Device	Max Sensitivity without MFC (%/mT)			Max Sensitivity with MFC (%/mT)			MFC Gain
	−Smax	+Smax	Avg. Smax	−Smax	+Smax	Avg. Smax
Rectangular WFL = 5	0.6	0.6	0.6	24	32	28	47
Rectangular WFL = 36	0.7	1	0.85	6	6	6	7
Comb shape WL = 36, WS = 5	0.7	1	0.85	31	42	36.5	43

. The MFC gains of the rectangular SV with W_FL = 5 μm and W_FL = 36 μm and the comb-shaped SV were 47, 7, and 43, respectively. The highest MFC gain for the rectangular SV with W_FL = 5 μm was a result of its lowest sensitivity (~0.6 %/mT) without the MFCs owing to a stronger demagnetization field for a smaller W_FL. Due to this, the effectiveness of the MFCs in reducing H_d was greater in the rectangular SV with W_FL = 5 μm. However, as mentioned in the previous section, the maximum MFC gain does not necessarily give the maximum sensitivity. The sensitivity was the highest in the comb-shaped SV owing to the low magnetic reluctance caused by the magneto-static coupling between the fins and MFCs as shown by the FEM simulations.

These results demonstrate that MFC gain is not a sufficient parameter to describe the effect of the MFC. For the appropriate design of MR sensors combined with MFCs, the magnetic reluctance of the whole sensor system (i.e., the MR element and MFCs) and the nonuniformity of the magnetic flux density in the MR element should be considered.

6. Conclusions

We studied the effect of the geometrical overlap between the MFCs and FL (MFC–FL overlap) of GMR sensors using FEM simulations and experiments. We observed that the MFC–FL overlap enhances the magnetic flux density in the center of the FL, i.e., the region of the FL under the MFC gap. However, the magnetic flux density in the region of the FL overlapped with the MFC decreases due to the magnetic shielding effect of the MFC, by which the MR ratio of the GMR sensor was decreased in the conventional rectangular-shaped GMR. To quantify the effect of the MFC–FL overlap on the sensitivity of the sensor, we defined the effective magnetic flux density, $\overline{B}$_FL, which incorporates the effect of nonuniformity in the magnetic flux density on the output voltage of the GMR sensor.

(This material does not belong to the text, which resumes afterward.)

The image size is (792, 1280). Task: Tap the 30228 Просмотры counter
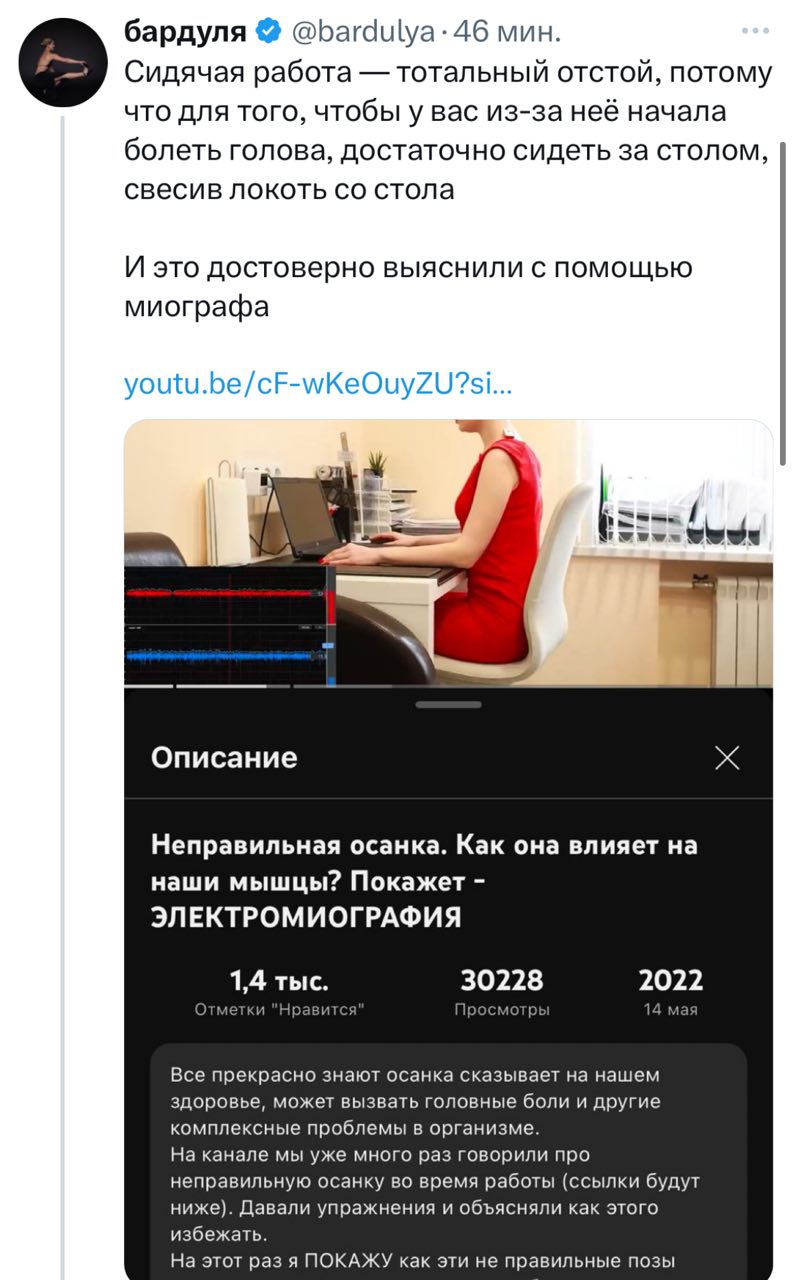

To overcome the reduction of output voltage in the case of the rectangular FLs overlapped with the MFCs, we propose a comb-shaped GMR sensor with alternate fins and notches. The notches confine the electric current in the spine region of the comb-shaped GMR sensor, and the fins provide the MFC–FL overlap. Using this shape, we obtained a strong magneto-static coupling between the MFC and GMR sensor without losing its ΔR/R_min. The advantage of the comb shape in comparison with the conventional rectangular GMR sensor has been demonstrated experimentally. We obtained a sensitivity of 36.5 %/mT for the comb-shaped GMR sensor as compared to 28 %/mT for the rectangular GMR sensor. This study shows that the magnetic reluctance and the nonuniformity of the magnetic flux density in MR elements should be considered when designing MR sensors with MFCs.